Please return, unchanged, the entries starting with the line that contains "This screenshot has height=512, width=1198." and going on through the line that contains "tap(1239, 38)".

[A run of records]

────────────────────────────────────────

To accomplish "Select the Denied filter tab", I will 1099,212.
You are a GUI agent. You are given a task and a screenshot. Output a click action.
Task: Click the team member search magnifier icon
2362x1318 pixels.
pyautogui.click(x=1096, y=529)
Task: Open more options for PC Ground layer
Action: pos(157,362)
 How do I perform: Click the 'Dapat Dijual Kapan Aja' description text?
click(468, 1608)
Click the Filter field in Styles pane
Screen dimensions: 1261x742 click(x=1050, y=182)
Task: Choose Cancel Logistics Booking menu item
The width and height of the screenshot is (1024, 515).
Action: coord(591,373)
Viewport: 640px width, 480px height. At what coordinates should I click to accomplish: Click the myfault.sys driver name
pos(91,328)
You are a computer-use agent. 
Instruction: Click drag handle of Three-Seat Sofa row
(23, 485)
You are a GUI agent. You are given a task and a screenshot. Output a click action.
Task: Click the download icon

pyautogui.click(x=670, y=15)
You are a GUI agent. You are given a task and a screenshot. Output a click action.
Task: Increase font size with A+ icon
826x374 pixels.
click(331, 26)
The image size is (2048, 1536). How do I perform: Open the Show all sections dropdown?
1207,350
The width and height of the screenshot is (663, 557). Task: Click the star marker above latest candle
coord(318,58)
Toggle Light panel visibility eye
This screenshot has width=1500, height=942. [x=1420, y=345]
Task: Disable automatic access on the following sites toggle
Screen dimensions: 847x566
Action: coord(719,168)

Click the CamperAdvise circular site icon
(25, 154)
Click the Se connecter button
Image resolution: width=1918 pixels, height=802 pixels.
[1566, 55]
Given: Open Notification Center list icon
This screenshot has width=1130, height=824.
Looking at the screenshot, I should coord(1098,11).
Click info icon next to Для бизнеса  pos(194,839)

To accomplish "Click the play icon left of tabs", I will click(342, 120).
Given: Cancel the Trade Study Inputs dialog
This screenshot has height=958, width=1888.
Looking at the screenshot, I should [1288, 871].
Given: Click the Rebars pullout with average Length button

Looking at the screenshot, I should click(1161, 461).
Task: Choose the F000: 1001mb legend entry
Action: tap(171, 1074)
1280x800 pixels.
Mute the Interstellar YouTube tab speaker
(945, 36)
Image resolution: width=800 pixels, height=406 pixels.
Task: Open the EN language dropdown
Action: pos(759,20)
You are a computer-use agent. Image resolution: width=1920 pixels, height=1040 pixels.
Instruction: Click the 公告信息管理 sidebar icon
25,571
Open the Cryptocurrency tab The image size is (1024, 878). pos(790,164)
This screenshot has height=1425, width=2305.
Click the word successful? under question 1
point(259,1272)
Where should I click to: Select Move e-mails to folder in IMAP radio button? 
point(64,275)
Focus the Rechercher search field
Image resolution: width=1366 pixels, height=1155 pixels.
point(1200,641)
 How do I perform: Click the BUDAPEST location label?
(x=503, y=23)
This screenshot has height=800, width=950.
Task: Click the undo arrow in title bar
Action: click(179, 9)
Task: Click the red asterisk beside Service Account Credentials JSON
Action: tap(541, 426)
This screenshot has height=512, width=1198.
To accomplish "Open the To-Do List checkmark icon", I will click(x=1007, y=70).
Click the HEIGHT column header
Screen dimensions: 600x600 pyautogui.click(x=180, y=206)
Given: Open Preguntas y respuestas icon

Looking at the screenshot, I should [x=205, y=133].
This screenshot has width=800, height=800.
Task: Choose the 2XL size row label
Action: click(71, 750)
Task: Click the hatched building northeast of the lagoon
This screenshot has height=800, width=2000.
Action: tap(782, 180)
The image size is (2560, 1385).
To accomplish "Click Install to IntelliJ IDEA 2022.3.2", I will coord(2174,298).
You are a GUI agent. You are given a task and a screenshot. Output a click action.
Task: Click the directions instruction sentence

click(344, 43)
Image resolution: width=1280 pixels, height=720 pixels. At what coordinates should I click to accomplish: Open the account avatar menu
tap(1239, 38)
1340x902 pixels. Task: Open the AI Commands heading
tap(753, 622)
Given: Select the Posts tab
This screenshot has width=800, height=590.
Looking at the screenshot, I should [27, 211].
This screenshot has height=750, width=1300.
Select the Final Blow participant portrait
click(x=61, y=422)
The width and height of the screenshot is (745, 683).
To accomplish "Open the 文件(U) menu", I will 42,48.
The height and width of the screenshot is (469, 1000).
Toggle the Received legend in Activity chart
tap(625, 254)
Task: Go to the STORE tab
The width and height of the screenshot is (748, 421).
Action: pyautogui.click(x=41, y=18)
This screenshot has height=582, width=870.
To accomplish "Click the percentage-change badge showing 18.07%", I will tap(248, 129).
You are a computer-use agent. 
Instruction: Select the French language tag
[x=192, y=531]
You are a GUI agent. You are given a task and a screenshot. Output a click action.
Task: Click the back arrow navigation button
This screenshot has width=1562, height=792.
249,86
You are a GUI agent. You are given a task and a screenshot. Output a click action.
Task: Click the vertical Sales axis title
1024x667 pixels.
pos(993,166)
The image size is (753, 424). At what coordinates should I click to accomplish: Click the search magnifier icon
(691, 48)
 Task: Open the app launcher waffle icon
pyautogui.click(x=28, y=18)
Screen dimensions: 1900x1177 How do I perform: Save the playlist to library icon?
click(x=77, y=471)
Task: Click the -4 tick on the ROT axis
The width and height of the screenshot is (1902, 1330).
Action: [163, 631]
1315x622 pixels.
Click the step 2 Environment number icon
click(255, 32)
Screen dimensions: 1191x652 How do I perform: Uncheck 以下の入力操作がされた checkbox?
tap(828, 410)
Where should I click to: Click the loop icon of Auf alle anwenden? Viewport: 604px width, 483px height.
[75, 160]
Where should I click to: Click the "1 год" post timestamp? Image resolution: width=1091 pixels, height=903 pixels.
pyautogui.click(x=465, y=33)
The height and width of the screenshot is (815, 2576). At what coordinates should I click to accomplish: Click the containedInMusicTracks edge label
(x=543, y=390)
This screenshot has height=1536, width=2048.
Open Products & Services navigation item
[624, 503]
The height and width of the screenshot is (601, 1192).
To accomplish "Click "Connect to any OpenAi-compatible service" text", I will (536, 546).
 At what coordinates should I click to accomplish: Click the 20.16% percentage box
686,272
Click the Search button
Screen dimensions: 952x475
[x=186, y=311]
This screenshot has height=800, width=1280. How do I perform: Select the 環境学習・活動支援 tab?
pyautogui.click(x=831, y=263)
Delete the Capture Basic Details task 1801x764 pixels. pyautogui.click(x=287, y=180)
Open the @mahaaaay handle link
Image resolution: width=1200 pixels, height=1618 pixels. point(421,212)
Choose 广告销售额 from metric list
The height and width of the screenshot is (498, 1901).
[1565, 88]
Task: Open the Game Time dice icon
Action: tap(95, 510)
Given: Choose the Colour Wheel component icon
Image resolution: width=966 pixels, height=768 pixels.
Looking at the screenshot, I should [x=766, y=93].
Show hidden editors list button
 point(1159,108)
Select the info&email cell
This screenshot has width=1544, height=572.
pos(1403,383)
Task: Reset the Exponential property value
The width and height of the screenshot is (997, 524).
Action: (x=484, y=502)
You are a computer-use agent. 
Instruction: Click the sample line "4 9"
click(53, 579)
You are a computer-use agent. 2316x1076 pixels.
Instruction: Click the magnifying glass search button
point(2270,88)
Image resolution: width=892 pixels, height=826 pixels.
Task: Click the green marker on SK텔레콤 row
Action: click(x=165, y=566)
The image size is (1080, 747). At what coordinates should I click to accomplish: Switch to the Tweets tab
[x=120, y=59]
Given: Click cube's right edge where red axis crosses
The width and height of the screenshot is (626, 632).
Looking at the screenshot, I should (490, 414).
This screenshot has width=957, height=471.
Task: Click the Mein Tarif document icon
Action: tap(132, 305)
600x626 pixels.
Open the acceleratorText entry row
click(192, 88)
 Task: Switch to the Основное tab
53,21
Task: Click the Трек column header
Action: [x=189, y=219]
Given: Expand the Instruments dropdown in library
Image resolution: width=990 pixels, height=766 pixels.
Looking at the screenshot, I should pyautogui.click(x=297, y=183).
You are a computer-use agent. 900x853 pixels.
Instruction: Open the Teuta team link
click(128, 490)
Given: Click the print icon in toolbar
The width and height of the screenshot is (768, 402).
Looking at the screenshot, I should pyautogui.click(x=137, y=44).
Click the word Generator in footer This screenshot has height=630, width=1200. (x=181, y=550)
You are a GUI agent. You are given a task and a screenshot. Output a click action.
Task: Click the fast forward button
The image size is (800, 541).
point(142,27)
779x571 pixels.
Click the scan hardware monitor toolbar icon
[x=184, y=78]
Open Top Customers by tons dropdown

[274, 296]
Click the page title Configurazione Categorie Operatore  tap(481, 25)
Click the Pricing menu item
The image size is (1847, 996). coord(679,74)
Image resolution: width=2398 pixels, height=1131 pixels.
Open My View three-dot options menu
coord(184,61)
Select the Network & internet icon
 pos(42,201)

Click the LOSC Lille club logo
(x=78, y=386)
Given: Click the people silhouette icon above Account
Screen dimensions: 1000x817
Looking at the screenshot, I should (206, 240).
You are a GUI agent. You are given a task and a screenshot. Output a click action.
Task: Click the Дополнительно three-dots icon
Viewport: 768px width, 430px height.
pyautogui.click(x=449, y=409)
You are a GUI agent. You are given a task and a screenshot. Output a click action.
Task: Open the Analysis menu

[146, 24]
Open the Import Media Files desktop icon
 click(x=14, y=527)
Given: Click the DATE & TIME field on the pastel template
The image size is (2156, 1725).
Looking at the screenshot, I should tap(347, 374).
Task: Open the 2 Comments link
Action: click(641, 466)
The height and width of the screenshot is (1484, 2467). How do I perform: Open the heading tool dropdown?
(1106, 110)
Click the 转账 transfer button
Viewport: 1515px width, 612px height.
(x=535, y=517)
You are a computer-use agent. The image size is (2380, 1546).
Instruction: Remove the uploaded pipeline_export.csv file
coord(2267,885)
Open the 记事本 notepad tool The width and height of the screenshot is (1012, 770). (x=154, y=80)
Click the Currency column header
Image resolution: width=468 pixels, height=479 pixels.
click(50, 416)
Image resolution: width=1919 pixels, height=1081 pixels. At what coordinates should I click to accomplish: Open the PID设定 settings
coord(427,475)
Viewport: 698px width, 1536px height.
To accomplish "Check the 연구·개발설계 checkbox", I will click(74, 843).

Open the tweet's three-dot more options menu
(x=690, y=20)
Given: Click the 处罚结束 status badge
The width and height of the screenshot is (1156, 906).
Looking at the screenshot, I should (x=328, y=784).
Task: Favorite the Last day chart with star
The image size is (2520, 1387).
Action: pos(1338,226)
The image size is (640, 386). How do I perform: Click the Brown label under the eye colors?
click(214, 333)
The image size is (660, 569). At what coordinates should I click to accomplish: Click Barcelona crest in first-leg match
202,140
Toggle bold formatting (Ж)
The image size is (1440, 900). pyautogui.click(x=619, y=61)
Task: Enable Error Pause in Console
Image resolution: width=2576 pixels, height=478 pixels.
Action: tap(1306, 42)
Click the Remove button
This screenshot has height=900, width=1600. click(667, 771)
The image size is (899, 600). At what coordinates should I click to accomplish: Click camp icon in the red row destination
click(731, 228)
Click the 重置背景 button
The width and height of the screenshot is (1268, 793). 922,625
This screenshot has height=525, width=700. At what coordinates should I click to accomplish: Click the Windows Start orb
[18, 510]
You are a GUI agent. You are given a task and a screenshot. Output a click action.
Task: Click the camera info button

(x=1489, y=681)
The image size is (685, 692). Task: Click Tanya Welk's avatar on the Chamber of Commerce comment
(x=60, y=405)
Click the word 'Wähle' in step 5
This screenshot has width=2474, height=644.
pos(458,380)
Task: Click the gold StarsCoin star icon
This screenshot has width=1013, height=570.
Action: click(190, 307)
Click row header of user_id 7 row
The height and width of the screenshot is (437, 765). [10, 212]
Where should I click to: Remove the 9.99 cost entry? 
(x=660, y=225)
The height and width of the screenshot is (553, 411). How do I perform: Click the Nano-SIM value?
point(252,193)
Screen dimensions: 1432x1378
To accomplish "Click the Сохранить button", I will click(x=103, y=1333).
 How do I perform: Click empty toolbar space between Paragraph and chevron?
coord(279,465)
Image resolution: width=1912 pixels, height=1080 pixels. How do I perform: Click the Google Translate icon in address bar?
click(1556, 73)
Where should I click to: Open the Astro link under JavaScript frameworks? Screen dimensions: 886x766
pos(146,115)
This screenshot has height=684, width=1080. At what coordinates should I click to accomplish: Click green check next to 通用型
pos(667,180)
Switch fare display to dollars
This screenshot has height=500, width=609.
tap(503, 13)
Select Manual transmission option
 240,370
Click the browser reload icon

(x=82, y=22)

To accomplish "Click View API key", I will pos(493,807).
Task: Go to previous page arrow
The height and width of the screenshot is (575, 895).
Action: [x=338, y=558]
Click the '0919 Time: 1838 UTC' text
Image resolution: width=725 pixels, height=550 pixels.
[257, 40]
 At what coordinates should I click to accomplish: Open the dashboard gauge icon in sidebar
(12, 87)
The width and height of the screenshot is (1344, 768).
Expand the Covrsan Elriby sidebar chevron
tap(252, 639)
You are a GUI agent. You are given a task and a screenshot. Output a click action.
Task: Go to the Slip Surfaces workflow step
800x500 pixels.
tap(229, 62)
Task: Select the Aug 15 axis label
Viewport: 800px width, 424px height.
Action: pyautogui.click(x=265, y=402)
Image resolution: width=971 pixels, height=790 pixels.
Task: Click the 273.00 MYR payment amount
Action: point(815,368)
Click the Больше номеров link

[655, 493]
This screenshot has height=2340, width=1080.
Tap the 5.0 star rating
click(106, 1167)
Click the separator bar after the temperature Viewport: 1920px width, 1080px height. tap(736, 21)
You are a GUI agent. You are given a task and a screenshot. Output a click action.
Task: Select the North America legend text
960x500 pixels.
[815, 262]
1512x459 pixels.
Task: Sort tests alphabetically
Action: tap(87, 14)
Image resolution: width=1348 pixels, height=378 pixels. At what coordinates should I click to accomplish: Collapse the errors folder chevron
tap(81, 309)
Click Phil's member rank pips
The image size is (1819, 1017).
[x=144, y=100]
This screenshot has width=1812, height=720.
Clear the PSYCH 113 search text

────────────────────────────────────────

■ **Exercise answer**:
This screenshot has height=512, width=1198.
To accomplish "Open the To-Do List checkmark icon", I will click(x=1007, y=70).
Click the HEIGHT column header
Screen dimensions: 600x600 pyautogui.click(x=180, y=206)
Given: Open Preguntas y respuestas icon

Looking at the screenshot, I should [x=205, y=133].
This screenshot has width=800, height=800.
Task: Choose the 2XL size row label
Action: click(71, 750)
Task: Click the hatched building northeast of the lagoon
This screenshot has height=800, width=2000.
Action: tap(782, 180)
The image size is (2560, 1385).
To accomplish "Click Install to IntelliJ IDEA 2022.3.2", I will coord(2174,298).
You are a GUI agent. You are given a task and a screenshot. Output a click action.
Task: Click the directions instruction sentence

click(344, 43)
Image resolution: width=1280 pixels, height=720 pixels. At what coordinates should I click to accomplish: Open the account avatar menu
tap(1239, 38)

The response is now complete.